Learning Outcome:  Cold pizza isn’t that bad after all!

27th December 2012

With Christmas day and New Years day both falling on a Tuesday (and players valuing playing games with their family more than with other GOATS – can’t imagine why!) we decided to have an extraordinary meeting on the Thursday.

This week there were six of us, including two new people.  However, although we didn’t start until 8pm (as burgers and chips had to be dealt with), we still managed to squeeze in four games.

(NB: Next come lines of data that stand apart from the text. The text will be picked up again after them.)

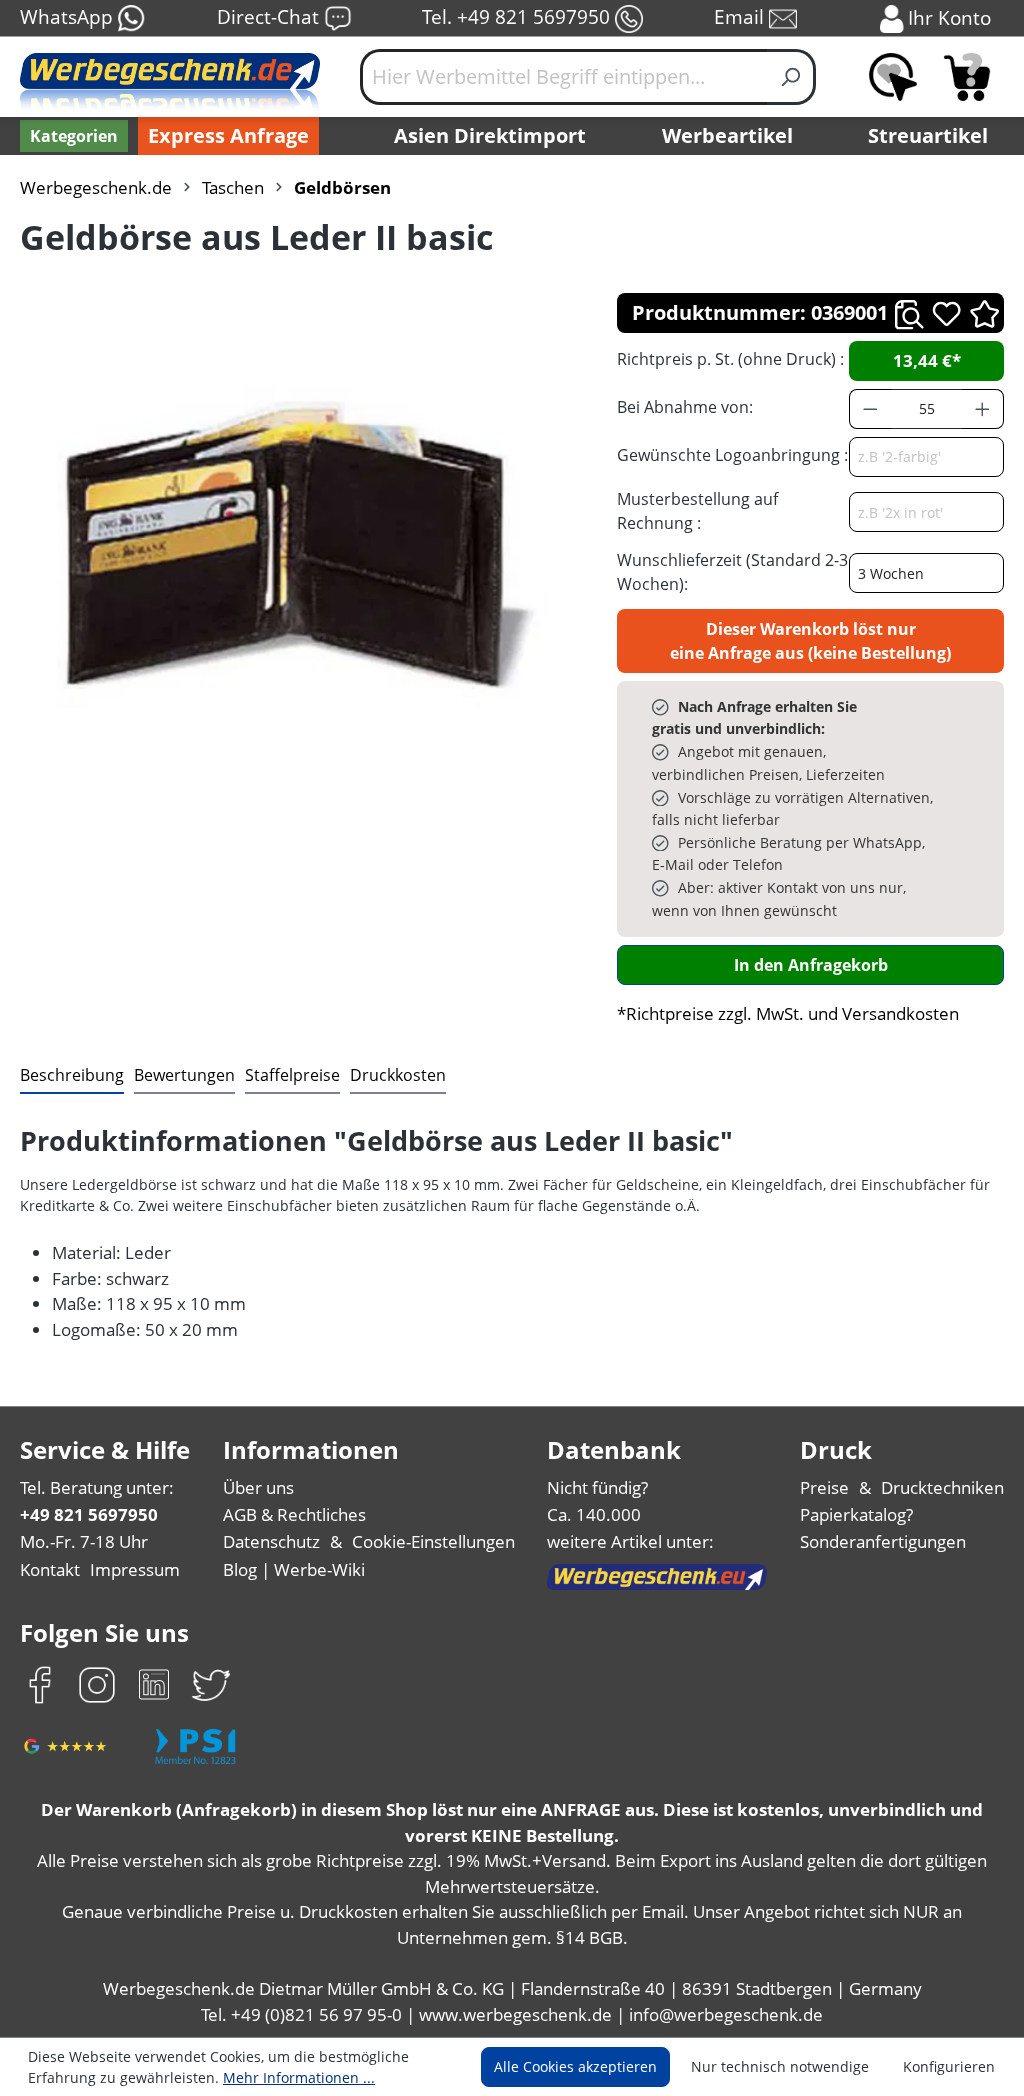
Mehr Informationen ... (299, 2077)
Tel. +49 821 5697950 (518, 16)
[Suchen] (791, 77)
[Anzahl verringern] (870, 409)
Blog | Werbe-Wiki (294, 1569)
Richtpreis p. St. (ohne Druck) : (730, 359)
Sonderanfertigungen (883, 1541)
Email (741, 16)
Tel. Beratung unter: (97, 1487)
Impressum (135, 1569)
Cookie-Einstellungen (433, 1541)
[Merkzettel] (893, 77)
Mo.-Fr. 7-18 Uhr (84, 1541)
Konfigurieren (949, 2066)
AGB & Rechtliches (294, 1514)
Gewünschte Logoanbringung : (732, 455)
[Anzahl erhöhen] (983, 409)
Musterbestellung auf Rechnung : (697, 511)
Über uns (258, 1487)
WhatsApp (69, 16)
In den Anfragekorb (811, 965)
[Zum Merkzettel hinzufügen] (946, 313)
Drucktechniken (942, 1487)
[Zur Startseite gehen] (170, 85)
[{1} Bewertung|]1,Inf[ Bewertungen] (984, 312)
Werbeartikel (727, 135)
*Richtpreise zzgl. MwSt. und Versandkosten (788, 1013)
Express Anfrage (228, 135)
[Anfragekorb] (967, 77)
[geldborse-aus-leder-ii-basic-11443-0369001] (298, 543)
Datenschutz (271, 1541)
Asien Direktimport (490, 135)
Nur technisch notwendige (780, 2066)
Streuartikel (928, 135)
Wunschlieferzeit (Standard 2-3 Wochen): (732, 572)
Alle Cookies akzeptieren (575, 2066)
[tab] (72, 1076)
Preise (824, 1487)
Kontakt (50, 1569)
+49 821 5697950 (89, 1514)
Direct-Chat (270, 16)
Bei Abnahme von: (685, 407)
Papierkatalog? (856, 1514)
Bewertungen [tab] (184, 1075)
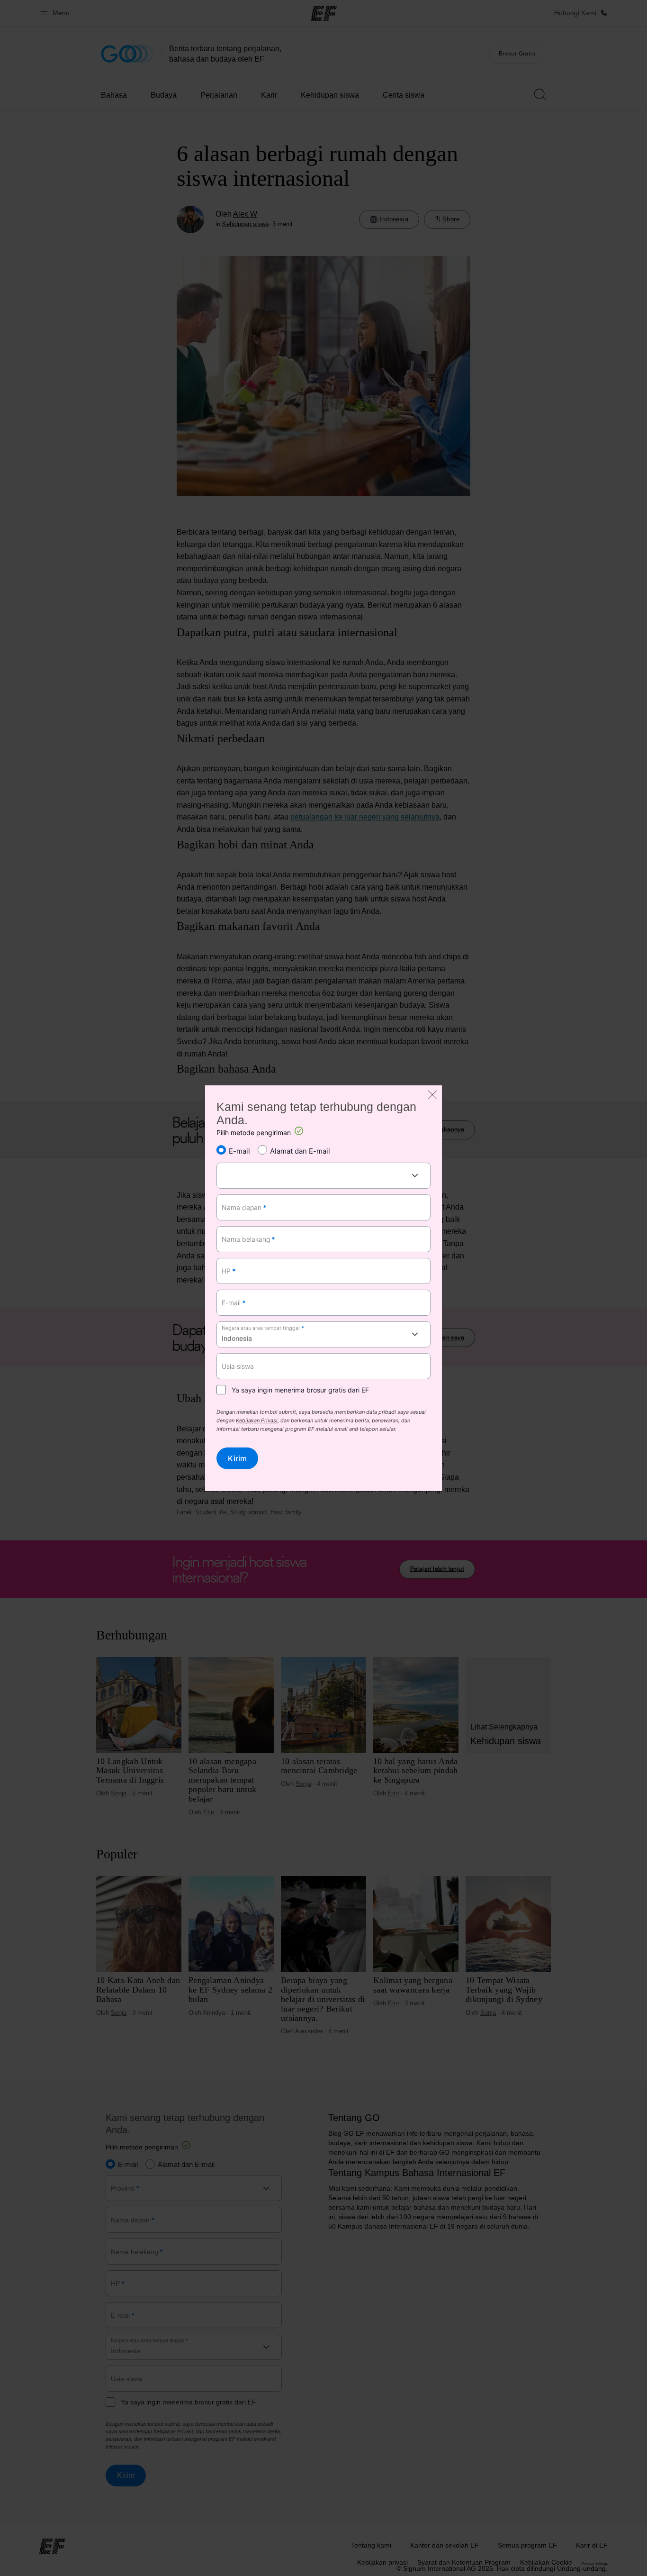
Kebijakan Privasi (257, 1420)
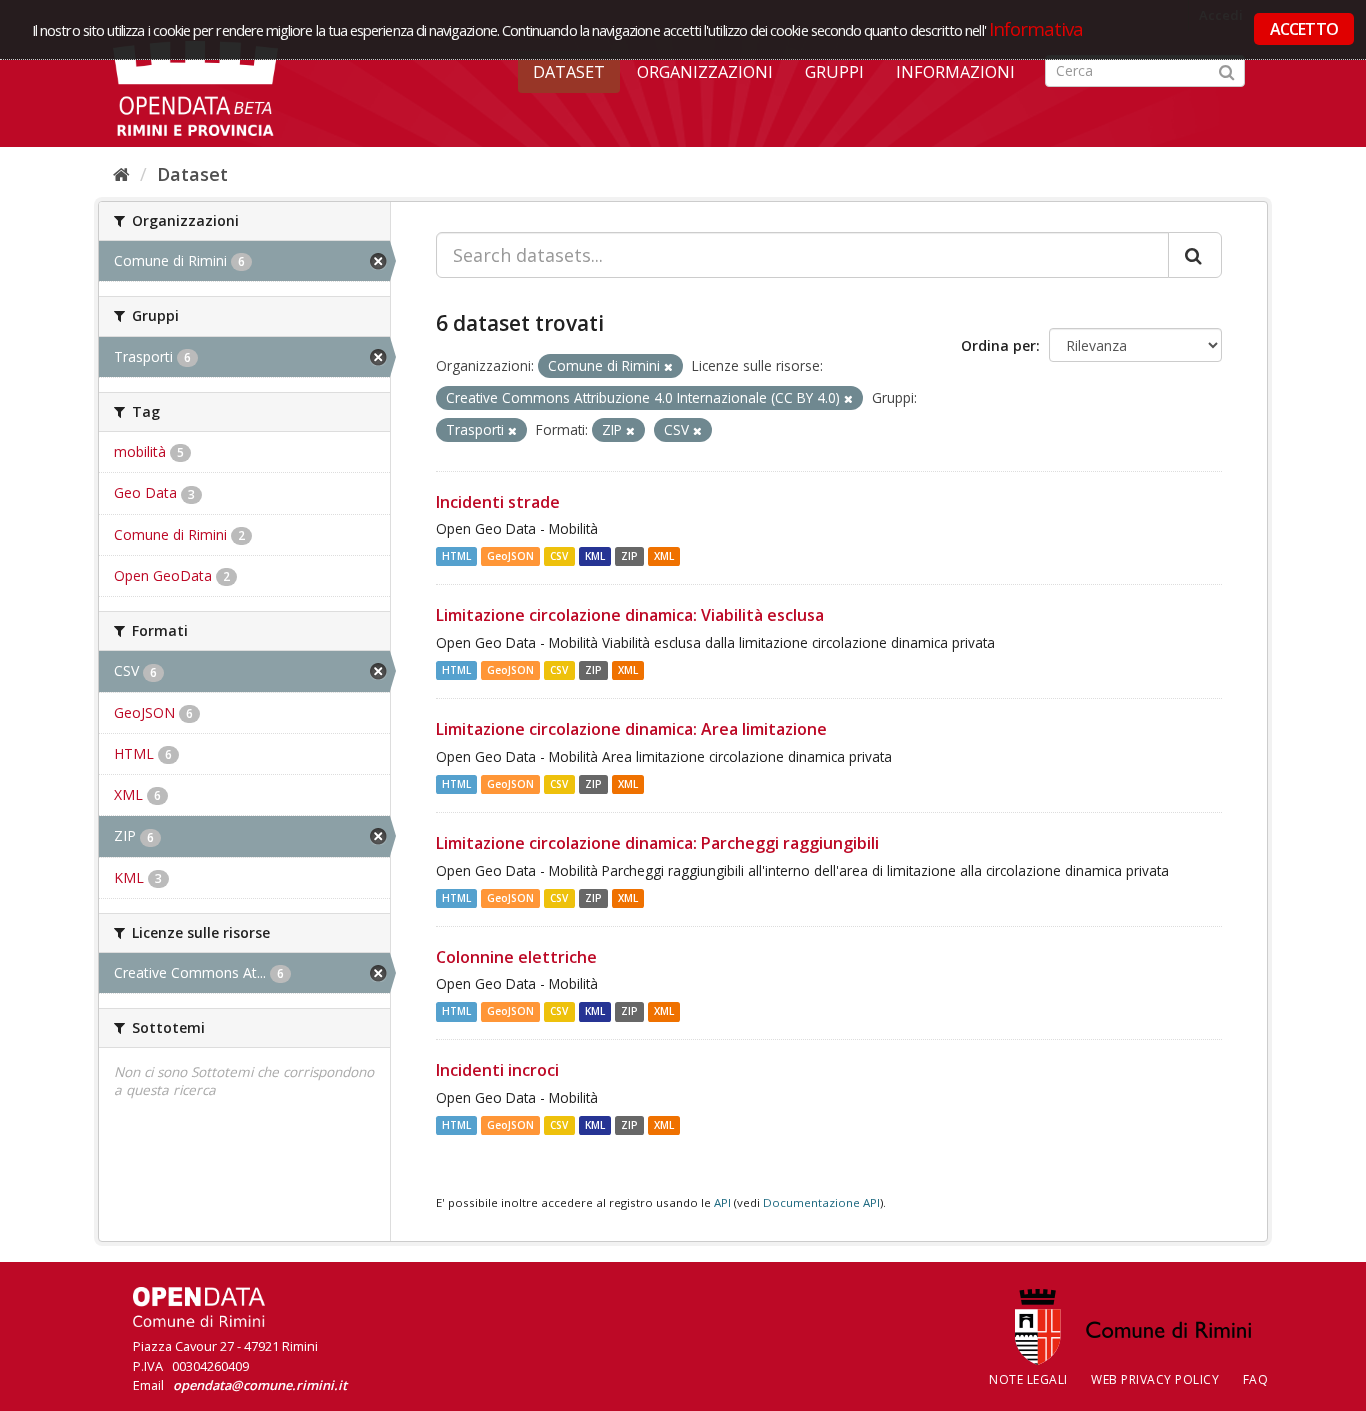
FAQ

With Christmas so recent, everyone had new games to play, and the first one up was a Santa Special – Mundus Novus. This is a card game where players are seventeenth century Spanish ship owners, travelling to the New World and making their fortune.  It took us a while to get started, but once we got the hang of it, everyone started to rack up dubloons at a steady rate. We were pretty much neck-a-neck when the game came to a bit of a shuddering halt because one of us played the equivalent of a Royal Flush, which wins the game outright.

Mundus Novus

Next we played the “Feature Game” which was PitchCar, a gorgeous, dexterity car-racing game.  This game was also a Christmas Special and included the first expansion which has shicanes and jumps/bridges.  For this game we used one of the standard layouts making full use of the special features.

PitchCar Track - 27/12/12

Once everyone had completed their qualifying lap, we were off.  Yellow, who won the qualifying, stalled on the grid, so Pink led into the first corner and got in everyone else’s way.  Meanwhile, Black went for a pitstop and came out Orange. After about half a lap, Green had got his nose in front and despite the best efforts of Blue and White (who came from the back of the grid to finish second), this proved an unassailable lead.

PitchCar

Next up was The Resistance: Avalon.  This game is a little different with players dividing into two teams, the Loyal Servants of Arthur and the Minions of Mordred, to go on a series of quests.  Arthur’s team want the quests to be successful, whereas Mordred’s team want them to fail.  The catch is, the Loyal Servants of Arthur don’t know who Mordred’s men are and players vote for teams to go on each quest.  The first two quests were successful, before the Minions managed to sneak in a failure.  After winning the fourth quest, the Loyal servants snatched defeat from the jaws of victory when Merlin was named correctly and assassinated.

Avalon

The last game of the evening was an old favourite, Dobble and we played several chaotic rounds in different styles before we went home.

Dobble

Learning Outcome: A little research before preparing your Christmas list goes a long way!